Creating a Mining Model
To create the initial mining model, follow these steps:
1. | Right-click
the Mining Structures node in Solution Explorer and choose New Mining
Structure. This starts the Mining Structure Wizard.
| 2. | On the Welcome page, click Next.
| 3. | On the Select the Definition Method page, select From Existing Relational Database or Data Warehouse and then click Next.
| 4. | On
the Select the Data Mining Technique page, select a data mining
technique for your initial mining model, which you must configure when
you create a mining structure. After the mining structure is created,
you can add additional mining models to that structure. Select Microsoft
Clustering from the drop-down list and then click Next.
| 5. | On the Select Data Source View page, select the DSV that you created earlier and then click Next.
| 6. | On
the Specify Table Types page, you will see vCustomerProfitability from
your DSV along with check boxes for specifying the table type. Select
the Case check box next to vCustomerProfitability. Click Next.
SSAS has two types of
tables for use in mining models: case tables and nested tables. Every
mining structure must have a case table. Simply put, the case table
defines the entities to be analyzed for your mining model. In the
customer profitability analysis, the basic unit of analysis is the
customer; therefore, we will define vCustomerProfitability, which has
one row per customer, as the case table. Nested tables are used to
provide additional detail about your cases. Not every mining structure
will have a nested table. For now, our mining structure will have only a
case table.
|
| 7. | On
the Specify The Training Data page, you will see a list of all the
columns in your case table. To the right of each column is a set of
three check boxes for specifying whether each column is a Key, Input, or
Predictable column in your model, as shown in Figure 2.

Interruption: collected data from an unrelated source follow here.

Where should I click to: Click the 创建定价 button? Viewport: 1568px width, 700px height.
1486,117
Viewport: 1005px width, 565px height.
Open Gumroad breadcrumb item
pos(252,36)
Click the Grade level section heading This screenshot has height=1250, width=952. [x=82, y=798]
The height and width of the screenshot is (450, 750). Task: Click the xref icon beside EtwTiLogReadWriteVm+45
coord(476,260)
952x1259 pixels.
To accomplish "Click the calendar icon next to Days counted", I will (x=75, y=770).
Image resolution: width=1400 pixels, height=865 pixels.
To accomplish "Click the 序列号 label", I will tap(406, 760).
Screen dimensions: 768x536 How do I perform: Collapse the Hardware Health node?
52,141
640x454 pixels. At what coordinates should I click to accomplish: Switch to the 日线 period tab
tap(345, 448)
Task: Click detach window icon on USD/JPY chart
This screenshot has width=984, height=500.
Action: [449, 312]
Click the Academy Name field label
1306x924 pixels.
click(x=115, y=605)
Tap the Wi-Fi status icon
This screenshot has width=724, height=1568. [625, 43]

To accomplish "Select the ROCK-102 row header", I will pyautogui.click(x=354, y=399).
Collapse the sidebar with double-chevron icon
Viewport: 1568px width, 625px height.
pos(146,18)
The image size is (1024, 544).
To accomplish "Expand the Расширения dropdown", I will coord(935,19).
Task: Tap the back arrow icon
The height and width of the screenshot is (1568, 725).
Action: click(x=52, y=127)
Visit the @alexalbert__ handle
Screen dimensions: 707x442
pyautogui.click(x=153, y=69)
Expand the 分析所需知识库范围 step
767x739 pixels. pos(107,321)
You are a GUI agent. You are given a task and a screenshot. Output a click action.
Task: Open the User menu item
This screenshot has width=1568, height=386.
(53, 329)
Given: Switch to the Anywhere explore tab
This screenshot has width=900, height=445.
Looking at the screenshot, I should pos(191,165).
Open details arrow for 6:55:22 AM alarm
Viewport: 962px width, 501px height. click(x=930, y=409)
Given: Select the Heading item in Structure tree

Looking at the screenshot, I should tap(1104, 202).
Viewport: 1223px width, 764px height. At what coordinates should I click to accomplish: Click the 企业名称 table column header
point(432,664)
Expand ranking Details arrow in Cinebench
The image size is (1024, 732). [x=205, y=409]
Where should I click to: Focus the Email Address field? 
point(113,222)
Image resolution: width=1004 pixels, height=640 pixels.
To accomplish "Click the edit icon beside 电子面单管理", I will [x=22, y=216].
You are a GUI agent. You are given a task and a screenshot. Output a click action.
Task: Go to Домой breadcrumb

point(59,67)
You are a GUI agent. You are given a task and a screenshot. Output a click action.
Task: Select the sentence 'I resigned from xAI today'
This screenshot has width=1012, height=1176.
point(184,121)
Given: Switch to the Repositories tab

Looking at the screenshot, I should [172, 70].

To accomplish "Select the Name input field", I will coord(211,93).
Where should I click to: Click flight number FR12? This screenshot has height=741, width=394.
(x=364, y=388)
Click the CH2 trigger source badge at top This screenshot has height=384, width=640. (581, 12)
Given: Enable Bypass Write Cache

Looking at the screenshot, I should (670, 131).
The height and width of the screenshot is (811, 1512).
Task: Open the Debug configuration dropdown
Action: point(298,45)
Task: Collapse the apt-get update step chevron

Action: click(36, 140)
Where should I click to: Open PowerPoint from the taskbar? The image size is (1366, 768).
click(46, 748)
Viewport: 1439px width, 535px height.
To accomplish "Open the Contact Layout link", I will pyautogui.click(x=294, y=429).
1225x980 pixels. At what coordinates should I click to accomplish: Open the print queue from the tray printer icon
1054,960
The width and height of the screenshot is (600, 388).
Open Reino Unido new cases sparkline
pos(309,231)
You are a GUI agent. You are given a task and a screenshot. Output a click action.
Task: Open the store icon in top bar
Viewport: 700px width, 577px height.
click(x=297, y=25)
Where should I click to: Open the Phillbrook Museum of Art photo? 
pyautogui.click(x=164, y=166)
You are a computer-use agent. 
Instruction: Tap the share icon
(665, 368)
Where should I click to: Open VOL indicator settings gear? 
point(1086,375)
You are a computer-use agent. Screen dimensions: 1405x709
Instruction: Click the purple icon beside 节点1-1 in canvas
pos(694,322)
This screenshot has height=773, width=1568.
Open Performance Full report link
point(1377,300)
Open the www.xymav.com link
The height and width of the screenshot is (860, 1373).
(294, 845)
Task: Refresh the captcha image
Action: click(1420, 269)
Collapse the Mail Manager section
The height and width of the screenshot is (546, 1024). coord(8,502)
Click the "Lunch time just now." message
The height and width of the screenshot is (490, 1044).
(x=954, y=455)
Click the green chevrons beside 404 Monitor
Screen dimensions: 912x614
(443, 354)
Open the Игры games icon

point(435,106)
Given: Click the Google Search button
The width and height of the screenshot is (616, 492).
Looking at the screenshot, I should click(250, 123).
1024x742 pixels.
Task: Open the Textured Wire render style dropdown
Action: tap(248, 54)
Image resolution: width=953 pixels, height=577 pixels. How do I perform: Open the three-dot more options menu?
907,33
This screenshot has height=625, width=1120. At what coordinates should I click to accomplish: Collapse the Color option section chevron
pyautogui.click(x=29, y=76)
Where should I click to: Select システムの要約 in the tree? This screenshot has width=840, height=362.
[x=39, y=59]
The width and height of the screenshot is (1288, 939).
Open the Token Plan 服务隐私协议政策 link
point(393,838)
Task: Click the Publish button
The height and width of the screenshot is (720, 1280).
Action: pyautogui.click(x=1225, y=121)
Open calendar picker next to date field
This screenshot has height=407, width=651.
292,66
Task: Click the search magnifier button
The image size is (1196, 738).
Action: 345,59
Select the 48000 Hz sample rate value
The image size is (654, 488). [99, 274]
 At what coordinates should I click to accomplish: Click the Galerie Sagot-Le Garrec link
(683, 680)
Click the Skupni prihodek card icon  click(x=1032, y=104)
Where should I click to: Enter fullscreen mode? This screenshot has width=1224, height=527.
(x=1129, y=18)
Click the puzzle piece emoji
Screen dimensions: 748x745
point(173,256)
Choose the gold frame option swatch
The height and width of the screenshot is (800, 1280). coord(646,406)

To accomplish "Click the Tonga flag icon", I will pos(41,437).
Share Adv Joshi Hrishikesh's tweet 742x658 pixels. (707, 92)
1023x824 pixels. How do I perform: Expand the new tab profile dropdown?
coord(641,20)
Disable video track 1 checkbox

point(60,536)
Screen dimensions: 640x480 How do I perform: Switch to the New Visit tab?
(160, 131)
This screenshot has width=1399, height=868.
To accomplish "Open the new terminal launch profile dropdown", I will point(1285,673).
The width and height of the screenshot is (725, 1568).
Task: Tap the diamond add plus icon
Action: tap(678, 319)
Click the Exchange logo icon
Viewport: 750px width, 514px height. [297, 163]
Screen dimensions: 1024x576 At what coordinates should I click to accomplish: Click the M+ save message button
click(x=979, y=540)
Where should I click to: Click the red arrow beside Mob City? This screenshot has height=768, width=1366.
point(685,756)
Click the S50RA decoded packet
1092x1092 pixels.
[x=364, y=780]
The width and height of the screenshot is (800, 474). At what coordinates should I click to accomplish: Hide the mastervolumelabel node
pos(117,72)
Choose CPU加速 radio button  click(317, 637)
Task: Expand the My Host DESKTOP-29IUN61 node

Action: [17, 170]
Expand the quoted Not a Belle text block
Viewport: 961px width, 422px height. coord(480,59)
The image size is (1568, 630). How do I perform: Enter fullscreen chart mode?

The Key column uniquely identifies each record in your case
table. Input columns form the basis on which data pattern discoveries
are made, whether they be descriptive or predictive
patterns. For example, the clustering algorithm creates clusters based
on the values of the input columns. The Decision Trees algorithm decides
tree splits based on how well the values of an input column predict a
particular outcome.
From a technical
standpoint, marking a column as predictable means that it can be
selected from the model in a DMX prediction query. This is true
of the predictable columns in any mining model, even those that do not
have prediction as a goal. This definition doesn’t really convey what
predictable columns are for. For a common-sense definition, we need to
distinguish between predictive and descriptive mining models.
Predictive mining
models are designed to forecast (predict) the value of their predictable
columns. For descriptive mining models, predicted columns have a
technical usage, and that usage varies. In a clustering model, input
columns are used to determine the clusters. Selecting only the Predict
check box for a column means that the column will not be used to
determine the clusters; however, including the column as a predictable
column in the model allows you to view its distribution within each
cluster and compare its distribution across clusters after the model has
been processed.
|
| 8. | Back
on the Specify the Training Data page, select CustomerKey as the Key
column of your case table and select the Input check box for the
following columns: Age, CommuteDistance, EnglishEducation, Gender,
HasKidsAtHome, IncomeGroup, IsCarOwner, IsHomeOwner, IsNewCustomer,
MaritalStatus, NumProdGroup, RecencyGroup, and Region.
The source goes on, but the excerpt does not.